The researchers found that if all products sold had minimum product potencies, the grams of THC sold in a transaction could range from 2.3 grams in Massachusetts to 10.5 grams in Michigan. At maximum product potencies, grams of THC per transaction range from 5.6 in Alaska to 33.6 in Michigan.
Unlike alcohol or tobacco, there is no set dose or serving for cannabis, but the industry and scientists are converging on standardized doses of about 5 to 10 milligrams of THC.
Assuming a 10-milligram dose, all states allowed for single purchases exceeding 500 THC-standardized doses assuming average potency of the product. Six states allowed single purchases exceeding 1,000 doses and one state allowed more than 2,000 doses to be sold in a single transaction.
Given that the typical daily user consumes approximately 320 milligrams of THC in a day, these quantity limits suggest that they can purchase enough cannabis in a single transaction to last two weeks in any state. They can easily purchase even more than a two-week supply if they only purchased high-potency products.
As an increasing number of states consider legalizing cannabis, these findings show why caps on total transaction amounts and dosing measurements are important, the researchers say. They argue that if regulators intend to encourage moderate consumption of THC, then limits should be based on the quantity of THC—otherwise, individuals interested in purchasing a large amount of THC can simply purchase products with increased potency.

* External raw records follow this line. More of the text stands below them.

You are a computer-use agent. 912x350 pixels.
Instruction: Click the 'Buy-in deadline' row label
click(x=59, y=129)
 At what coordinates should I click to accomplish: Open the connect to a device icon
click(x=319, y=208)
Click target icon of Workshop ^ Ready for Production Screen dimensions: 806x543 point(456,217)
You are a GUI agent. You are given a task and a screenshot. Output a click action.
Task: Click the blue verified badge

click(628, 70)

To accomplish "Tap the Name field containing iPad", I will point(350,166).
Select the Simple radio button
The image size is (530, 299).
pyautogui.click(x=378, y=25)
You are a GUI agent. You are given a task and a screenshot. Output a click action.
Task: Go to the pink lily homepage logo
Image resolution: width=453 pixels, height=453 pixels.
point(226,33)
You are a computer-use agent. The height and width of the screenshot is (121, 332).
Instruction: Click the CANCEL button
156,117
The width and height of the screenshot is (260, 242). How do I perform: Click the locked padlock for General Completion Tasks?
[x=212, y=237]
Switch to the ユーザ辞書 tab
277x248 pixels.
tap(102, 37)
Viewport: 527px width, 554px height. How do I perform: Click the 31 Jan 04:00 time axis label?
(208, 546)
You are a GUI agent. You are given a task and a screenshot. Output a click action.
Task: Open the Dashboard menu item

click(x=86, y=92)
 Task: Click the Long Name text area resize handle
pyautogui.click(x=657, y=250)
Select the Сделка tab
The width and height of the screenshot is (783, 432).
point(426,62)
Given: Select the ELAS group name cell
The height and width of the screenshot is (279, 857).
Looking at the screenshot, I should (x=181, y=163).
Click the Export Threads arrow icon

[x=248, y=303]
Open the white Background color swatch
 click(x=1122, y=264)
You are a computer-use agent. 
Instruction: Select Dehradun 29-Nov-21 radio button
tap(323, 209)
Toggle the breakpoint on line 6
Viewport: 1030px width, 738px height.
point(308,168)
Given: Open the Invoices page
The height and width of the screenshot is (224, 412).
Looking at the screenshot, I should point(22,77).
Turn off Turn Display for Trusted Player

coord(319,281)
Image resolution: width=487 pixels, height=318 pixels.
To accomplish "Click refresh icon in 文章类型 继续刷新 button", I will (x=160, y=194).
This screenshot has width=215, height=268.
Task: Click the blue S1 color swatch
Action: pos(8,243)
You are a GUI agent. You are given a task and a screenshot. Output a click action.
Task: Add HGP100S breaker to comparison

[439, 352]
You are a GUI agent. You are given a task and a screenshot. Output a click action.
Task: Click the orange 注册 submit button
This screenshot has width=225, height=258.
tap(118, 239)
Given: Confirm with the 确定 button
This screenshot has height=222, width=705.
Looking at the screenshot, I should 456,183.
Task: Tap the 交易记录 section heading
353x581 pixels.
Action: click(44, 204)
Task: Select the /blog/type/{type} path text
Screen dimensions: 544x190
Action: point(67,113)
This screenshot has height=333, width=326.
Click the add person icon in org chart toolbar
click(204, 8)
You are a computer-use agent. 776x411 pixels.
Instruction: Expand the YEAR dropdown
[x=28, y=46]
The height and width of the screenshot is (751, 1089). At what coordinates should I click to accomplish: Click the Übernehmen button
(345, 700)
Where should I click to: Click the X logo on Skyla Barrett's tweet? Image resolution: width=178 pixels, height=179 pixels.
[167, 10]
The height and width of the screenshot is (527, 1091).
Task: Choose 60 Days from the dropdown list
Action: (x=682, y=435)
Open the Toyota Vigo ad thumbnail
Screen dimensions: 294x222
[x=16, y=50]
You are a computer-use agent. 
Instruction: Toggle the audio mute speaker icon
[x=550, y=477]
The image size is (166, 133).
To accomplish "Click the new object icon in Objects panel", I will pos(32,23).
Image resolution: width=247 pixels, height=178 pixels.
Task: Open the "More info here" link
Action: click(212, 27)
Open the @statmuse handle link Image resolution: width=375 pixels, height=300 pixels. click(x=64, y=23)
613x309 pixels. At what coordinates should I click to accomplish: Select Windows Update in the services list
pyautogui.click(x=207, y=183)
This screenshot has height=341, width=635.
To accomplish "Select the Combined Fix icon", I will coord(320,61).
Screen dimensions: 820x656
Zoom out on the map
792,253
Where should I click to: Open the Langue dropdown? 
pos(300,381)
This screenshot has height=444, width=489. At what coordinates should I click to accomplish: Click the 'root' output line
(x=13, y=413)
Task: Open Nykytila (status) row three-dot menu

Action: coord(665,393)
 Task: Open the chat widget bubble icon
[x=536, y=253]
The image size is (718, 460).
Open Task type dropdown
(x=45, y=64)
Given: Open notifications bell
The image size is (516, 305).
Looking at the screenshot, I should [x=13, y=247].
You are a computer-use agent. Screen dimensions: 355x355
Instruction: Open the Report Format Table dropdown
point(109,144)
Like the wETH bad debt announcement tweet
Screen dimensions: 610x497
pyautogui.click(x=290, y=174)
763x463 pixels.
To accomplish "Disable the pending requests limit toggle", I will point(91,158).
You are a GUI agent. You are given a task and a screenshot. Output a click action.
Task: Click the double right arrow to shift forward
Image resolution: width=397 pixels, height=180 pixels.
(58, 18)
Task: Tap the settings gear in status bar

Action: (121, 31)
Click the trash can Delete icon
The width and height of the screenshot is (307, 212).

Such limits can also prevent unintentional overconsuming, as many consumers are surprised by the high potency of the cannabis products they purchase, Blanchette says.
“Sales limits are an underused intervention in public health but there’s an opportunity to get this right to reduce youth use and adult excessive use of cannabis, and hopefully use as an example for limits on other consumer products like tobacco, firearms, and alcohol,” he says.
This study was also coauthored by Marlene C. Lira of Boston Medical Center and Rosanna Smart of the RAND Corporation.